**Work request:** Copy out each line of the material below with no changes.

[Start of Attachment]

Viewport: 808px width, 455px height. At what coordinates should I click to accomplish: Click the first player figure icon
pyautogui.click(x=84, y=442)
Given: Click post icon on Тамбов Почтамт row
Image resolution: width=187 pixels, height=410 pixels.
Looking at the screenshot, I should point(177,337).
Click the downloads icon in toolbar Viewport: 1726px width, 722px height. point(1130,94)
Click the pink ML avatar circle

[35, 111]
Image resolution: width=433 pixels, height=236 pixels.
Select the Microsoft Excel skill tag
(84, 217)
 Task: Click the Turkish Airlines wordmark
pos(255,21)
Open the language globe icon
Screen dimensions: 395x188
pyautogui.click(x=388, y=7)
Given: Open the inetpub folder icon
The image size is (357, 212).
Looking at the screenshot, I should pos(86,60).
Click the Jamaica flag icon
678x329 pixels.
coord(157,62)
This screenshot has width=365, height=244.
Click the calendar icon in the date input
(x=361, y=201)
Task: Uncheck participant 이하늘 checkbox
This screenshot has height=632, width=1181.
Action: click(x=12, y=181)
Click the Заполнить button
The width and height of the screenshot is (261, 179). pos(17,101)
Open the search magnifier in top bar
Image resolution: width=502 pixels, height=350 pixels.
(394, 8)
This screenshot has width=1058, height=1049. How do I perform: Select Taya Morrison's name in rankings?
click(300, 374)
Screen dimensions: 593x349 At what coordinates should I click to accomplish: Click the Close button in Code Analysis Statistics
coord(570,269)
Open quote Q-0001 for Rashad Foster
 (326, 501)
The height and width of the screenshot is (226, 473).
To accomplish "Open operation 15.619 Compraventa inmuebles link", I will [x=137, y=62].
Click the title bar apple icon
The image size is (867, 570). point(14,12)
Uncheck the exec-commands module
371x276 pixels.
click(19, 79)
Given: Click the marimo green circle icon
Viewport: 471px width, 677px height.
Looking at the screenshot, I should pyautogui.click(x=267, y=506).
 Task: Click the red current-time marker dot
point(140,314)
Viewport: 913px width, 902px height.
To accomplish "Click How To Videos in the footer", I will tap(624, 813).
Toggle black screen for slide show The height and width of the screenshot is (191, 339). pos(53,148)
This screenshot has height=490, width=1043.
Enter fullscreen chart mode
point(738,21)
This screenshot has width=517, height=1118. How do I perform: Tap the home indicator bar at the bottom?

[End of Attachment]

**Written solution:**
Viewport: 808px width, 455px height. At what coordinates should I click to accomplish: Click the first player figure icon
pyautogui.click(x=84, y=442)
Given: Click post icon on Тамбов Почтамт row
Image resolution: width=187 pixels, height=410 pixels.
Looking at the screenshot, I should point(177,337).
Click the downloads icon in toolbar Viewport: 1726px width, 722px height. point(1130,94)
Click the pink ML avatar circle

[35, 111]
Image resolution: width=433 pixels, height=236 pixels.
Select the Microsoft Excel skill tag
(84, 217)
 Task: Click the Turkish Airlines wordmark
pos(255,21)
Open the language globe icon
Screen dimensions: 395x188
pyautogui.click(x=388, y=7)
Given: Open the inetpub folder icon
The image size is (357, 212).
Looking at the screenshot, I should pos(86,60).
Click the Jamaica flag icon
678x329 pixels.
coord(157,62)
This screenshot has width=365, height=244.
Click the calendar icon in the date input
(x=361, y=201)
Task: Uncheck participant 이하늘 checkbox
This screenshot has height=632, width=1181.
Action: click(x=12, y=181)
Click the Заполнить button
The width and height of the screenshot is (261, 179). pos(17,101)
Open the search magnifier in top bar
Image resolution: width=502 pixels, height=350 pixels.
(394, 8)
This screenshot has width=1058, height=1049. How do I perform: Select Taya Morrison's name in rankings?
click(300, 374)
Screen dimensions: 593x349 At what coordinates should I click to accomplish: Click the Close button in Code Analysis Statistics
coord(570,269)
Open quote Q-0001 for Rashad Foster
 (326, 501)
The height and width of the screenshot is (226, 473).
To accomplish "Open operation 15.619 Compraventa inmuebles link", I will [x=137, y=62].
Click the title bar apple icon
The image size is (867, 570). point(14,12)
Uncheck the exec-commands module
371x276 pixels.
click(19, 79)
Given: Click the marimo green circle icon
Viewport: 471px width, 677px height.
Looking at the screenshot, I should pyautogui.click(x=267, y=506).
 Task: Click the red current-time marker dot
point(140,314)
Viewport: 913px width, 902px height.
To accomplish "Click How To Videos in the footer", I will tap(624, 813).
Toggle black screen for slide show The height and width of the screenshot is (191, 339). pos(53,148)
This screenshot has height=490, width=1043.
Enter fullscreen chart mode
point(738,21)
This screenshot has width=517, height=1118. How do I perform: Tap the home indicator bar at the bottom?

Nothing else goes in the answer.